The units of measurement displayed in the table are quite abstract. To give you a better idea of the amount of data each unit can store, here are a few examples:
Storage capacities:
1 KB = a text with approx. 1,000 letters
1 MB = approx. 400 pages in a book
1 GB = approx. 250 MP3 songs in medium quality
1 TB = approx. 250 downloaded movies
Data usage:
Approx. 10 KB = Sending a message in WhatsApp
Approx. 10–30 MB = a one-minute YouTube video in HD quality
Approx. 1 GB = 5 hours of video streaming in standard definition.
Since when has the gigabyte been used and what for?
Until the early 1980s, a size specification in megabytes was sufficient for storage media. With increasing capacities, however, megabytes have been replaced by the next largest unit of measurement – the gigabyte. In 1980, IBM released the first 1.28 GB hard drive that was the size of a refrigerator. It took 10 years before the first computers with 1 GB drives became commercially available. Thanks to ongoing technological advances, terabytes or even petabytes have become more common units of measurement for hard disk drives.
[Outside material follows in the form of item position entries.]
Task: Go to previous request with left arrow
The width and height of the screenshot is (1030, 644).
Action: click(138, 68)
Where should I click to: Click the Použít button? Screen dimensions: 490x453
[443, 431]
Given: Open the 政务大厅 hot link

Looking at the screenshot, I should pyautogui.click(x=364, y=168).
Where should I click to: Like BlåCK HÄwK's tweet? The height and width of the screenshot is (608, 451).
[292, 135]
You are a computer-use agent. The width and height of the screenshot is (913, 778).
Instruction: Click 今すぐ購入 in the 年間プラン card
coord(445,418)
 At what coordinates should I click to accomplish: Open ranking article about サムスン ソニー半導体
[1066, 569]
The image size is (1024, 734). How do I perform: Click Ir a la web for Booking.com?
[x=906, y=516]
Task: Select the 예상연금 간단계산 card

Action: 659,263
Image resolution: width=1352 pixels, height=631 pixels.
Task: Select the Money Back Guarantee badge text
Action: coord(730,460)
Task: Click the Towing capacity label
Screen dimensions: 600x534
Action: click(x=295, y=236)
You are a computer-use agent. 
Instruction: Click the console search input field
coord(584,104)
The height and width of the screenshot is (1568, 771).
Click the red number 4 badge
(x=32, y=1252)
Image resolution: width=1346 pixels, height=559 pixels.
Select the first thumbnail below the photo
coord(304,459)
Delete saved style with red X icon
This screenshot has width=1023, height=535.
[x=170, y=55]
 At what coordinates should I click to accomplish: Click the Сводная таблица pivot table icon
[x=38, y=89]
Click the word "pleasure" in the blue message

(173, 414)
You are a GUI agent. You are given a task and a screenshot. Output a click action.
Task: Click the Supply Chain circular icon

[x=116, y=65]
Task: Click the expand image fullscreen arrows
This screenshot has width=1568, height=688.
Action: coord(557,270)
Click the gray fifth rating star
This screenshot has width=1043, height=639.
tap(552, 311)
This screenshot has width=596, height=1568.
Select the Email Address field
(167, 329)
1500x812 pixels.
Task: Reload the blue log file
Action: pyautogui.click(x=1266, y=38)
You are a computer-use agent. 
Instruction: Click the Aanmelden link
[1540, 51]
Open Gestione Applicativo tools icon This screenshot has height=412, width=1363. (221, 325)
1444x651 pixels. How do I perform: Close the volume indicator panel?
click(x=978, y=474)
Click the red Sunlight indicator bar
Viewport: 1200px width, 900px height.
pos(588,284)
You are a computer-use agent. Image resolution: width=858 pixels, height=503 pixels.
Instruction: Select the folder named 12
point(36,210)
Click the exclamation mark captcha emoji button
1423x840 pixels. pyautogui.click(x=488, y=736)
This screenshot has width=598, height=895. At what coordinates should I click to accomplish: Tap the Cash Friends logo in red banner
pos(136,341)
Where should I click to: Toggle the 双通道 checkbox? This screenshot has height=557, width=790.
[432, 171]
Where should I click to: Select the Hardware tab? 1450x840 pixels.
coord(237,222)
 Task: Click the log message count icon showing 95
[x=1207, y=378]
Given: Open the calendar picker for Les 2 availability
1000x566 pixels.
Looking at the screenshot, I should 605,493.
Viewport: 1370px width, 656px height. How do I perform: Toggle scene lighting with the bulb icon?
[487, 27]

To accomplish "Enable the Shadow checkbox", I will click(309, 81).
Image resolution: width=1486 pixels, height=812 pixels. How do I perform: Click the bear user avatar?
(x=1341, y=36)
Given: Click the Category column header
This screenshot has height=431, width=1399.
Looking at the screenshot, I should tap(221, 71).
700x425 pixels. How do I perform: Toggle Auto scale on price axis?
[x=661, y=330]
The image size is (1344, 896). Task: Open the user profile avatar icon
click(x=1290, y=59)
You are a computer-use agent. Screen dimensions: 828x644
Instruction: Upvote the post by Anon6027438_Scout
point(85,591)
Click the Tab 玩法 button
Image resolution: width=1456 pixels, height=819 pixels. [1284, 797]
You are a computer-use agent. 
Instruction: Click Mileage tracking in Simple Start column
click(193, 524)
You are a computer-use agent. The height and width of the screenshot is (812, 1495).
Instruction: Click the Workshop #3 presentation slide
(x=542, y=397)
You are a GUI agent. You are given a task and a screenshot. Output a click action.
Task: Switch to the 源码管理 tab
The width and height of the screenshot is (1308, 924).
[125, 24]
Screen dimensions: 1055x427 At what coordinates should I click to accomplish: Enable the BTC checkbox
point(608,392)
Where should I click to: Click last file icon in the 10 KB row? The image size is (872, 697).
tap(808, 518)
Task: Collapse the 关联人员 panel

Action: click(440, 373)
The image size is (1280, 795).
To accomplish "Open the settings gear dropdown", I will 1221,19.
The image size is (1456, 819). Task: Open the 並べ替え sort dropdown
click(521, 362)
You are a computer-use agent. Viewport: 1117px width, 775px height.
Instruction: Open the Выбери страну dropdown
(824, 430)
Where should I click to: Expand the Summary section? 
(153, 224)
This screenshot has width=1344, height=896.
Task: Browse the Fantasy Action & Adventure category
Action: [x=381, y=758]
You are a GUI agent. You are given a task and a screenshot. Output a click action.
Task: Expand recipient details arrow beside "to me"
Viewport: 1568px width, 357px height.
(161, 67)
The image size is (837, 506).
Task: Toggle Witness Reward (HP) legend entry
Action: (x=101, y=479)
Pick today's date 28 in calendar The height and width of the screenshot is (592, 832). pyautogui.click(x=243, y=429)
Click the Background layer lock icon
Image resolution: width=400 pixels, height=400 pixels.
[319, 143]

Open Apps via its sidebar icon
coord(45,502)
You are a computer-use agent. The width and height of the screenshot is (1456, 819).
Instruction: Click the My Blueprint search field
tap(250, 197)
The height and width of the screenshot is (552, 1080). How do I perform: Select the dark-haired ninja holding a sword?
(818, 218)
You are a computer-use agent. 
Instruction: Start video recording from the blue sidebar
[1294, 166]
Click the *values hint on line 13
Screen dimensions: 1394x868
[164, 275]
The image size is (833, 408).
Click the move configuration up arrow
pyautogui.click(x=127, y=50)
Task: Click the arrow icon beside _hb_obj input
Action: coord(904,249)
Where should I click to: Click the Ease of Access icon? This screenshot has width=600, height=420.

Gigabytes are far from being obsolete. Today, GB is used to indicate file sizes or the storage capacity of USB sticks, external hard drives, CD-ROMs, or DVDs. Commercially available memory cards in smartphones or tablets usually have a storage capacity of 16, 32, or 64 GB. Mobile phone providers indicate contractually guaranteed, monthly data volumes in GB. Cloud providers tend to use this unit to calculate the costs incurred for their storage capacities (e.g., in the form of cents per gigabyte).